Ike's picture in Mrs. Rode's kitchen didn't always have the same effect on all who saw it, though. Mark's aunt, Bobo, was one exception. She was in a wheelchair and had a leaf-crumpling, gravelly voice. She was nice enough to us kids, but her attitude was sometimes what I would later define as pessimistic.
One afternoon, I walked home with Mark from school and came into his mother's kitchen. We were greeted with the sound of Bobo's raspy voice bellowing out like a bad Ford starter solenoid about something she and Mark's mother had heard on the radio. But Mark's mother was laughing. She was laughing so hard, she had to sit down and take her glasses off to wipe the tears from her eyes.

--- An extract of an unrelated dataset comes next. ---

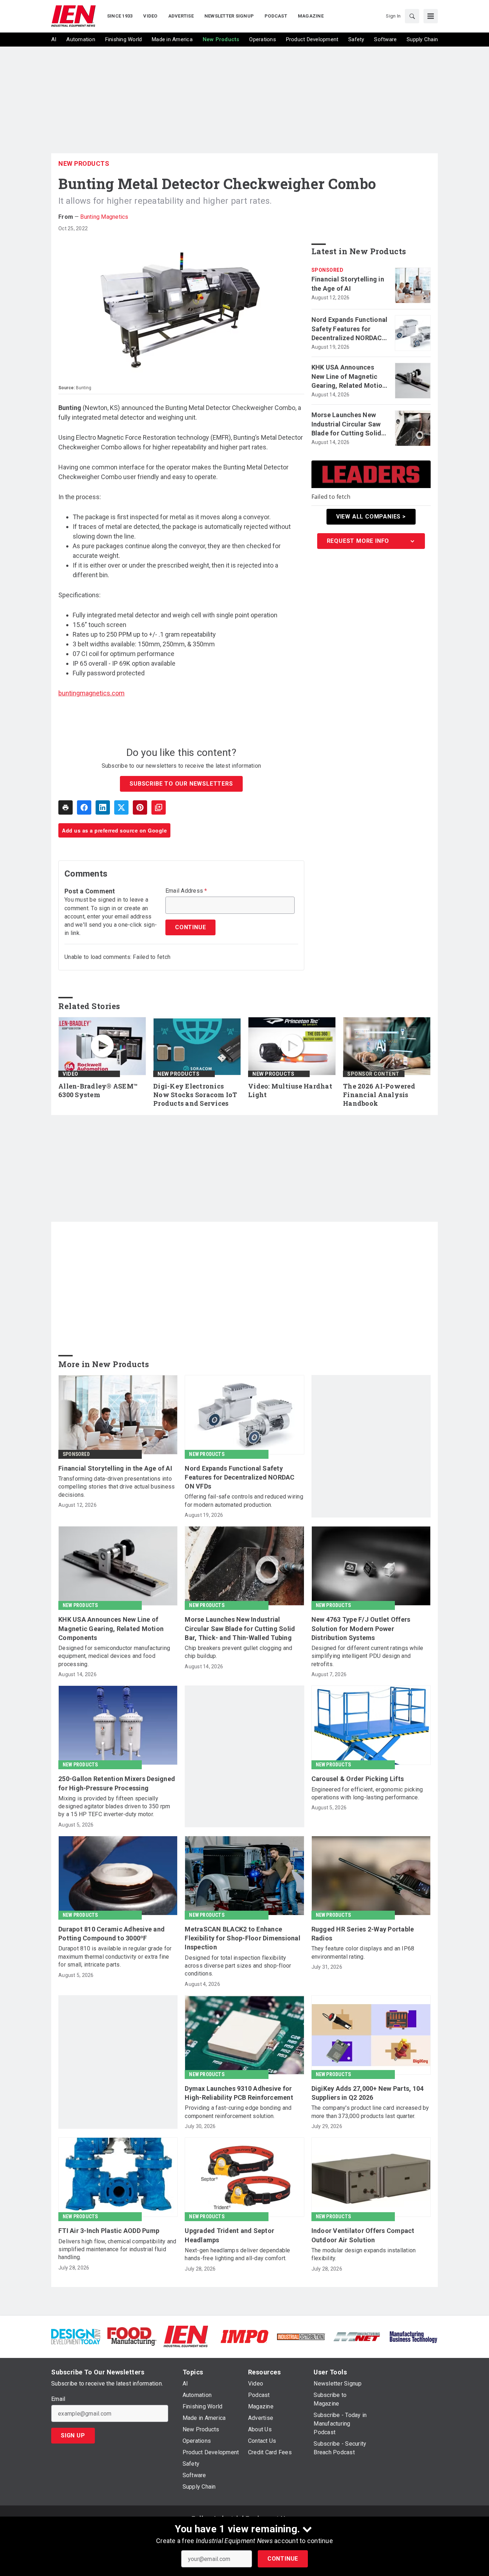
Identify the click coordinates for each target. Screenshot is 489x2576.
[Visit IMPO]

Mark and I didn't know if we should do an about-face and go to my house or stay and find out what was going on. His mother motioned us in and between breaths of laughter she said, ``Look what Bobo did,'' pointing in the direction of Ike's picture.
We started to laugh, too.
It seems that when Bobo was halfway through her speech, she looked at Eisenhower's picture smiling back at her. She stopped dead in mid-sentence and looked at the picture. Because she had not finished saying what she had on her mind and was determined to say it all, no matter what, she grabbed a dish towel, wheeled over to a drawer where she found some thumbtacks, wheeled over to the counter where the picture of the president was, grabbed hold of the counter, pulled herself out of her wheelchair, and tacked the dish towel over the picture of Eisenhower!
Then, as if nothing had happened, she finished the sentence she had started and continued for another five minutes. That's when Mark and I came in.
The dish towel stayed over the picture until Bobo went home two days later.